- _Problem statement_
Within the listing below, determine how many lines hold the word "every". Give the number with no commentary.

- _Data for the task_
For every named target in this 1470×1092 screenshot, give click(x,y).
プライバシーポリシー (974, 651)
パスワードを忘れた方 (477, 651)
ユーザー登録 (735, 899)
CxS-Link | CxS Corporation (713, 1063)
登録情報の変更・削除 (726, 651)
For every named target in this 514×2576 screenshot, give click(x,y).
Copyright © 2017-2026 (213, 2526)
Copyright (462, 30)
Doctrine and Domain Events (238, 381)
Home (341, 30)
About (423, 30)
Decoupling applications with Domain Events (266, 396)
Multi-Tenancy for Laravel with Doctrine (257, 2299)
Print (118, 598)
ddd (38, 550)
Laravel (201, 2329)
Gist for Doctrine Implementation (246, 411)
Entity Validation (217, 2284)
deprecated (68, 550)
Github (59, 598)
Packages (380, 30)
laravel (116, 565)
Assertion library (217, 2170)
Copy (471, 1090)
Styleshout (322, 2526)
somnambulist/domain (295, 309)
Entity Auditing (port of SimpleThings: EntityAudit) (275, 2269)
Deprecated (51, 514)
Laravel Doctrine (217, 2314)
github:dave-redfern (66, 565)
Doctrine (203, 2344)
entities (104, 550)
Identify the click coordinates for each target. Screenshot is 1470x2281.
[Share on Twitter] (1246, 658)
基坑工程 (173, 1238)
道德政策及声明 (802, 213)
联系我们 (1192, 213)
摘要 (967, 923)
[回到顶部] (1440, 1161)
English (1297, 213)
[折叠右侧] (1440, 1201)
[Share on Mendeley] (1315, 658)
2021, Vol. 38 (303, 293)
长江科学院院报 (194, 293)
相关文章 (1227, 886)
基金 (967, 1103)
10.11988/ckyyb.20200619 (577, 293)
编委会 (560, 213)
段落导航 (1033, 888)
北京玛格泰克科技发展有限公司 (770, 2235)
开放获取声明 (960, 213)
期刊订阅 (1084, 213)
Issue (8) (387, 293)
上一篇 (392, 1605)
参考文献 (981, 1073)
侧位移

- _Solution to the exercise_
2